New Delhi's abiding interest in Vietnam, though, is in the defense realm. It wants to build relations with states like Vietnam that can act as pressure points against China. With this in mind, it has been helping Hanoi beef up its naval and air capabilities.
Given that Vietnam and India use similar Russian and erstwhile Soviet defense platforms, New Delhi could easily offer defense technologies to Hanoi. Talks are ongoing for India to sell the BrahMos supersonic cruise missile, an Indo-Russian joint venture. Such arms could allow Vietnam to project regional power and improve deterrence against China.

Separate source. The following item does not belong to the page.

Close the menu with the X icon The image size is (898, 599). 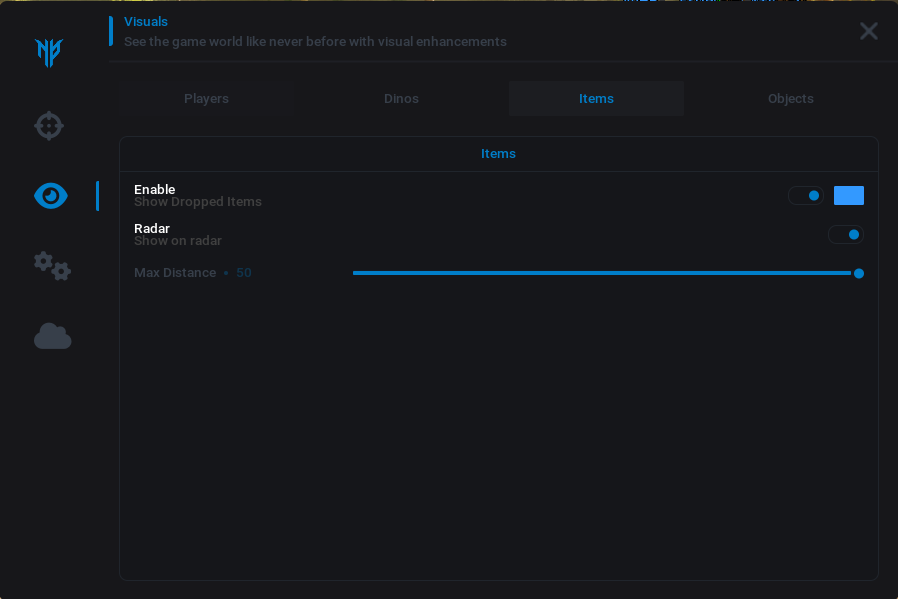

The two nations also have stakes in ensuring sea-lane security, as well as shared concerns about Chinese access to the Indian Ocean and the South China Sea. Hence, India is helping Vietnam to build capacity for repair and maintenance of its defense platforms. At the same time, the armed forces of the two states have started cooperation in areas like IT and English-language training of Vietnamese Army personnel. The two are also sharing their experiences in mountainous and jungle warfare.
Naval cooperation, however, remains the focus. Here, Vietnam has given India the right to use its port of Nha Trang in the south; the Indian Navy has already made a port call. It is not entirely clear what the final arrangement would look like, but the symbolism of this is not lost on China.
The two countries potentially share a common friend—the U.S. New Delhi has steadily built relations with Washington in the past decade, while Vietnam has been courting America as the South China Sea becomes a flashpoint. As these three countries ponder how to manage China's rise, they will be drawn closer together.
By lashing out against India for its dealings with Vietnam, China has shown it will try to deter strategic competitors from collaborating against it. But if both India and Vietnam stand firm, they could force Beijing to moderate its expansionist claims on the South China Sea and adopt a more conciliatory stance on other regional matters.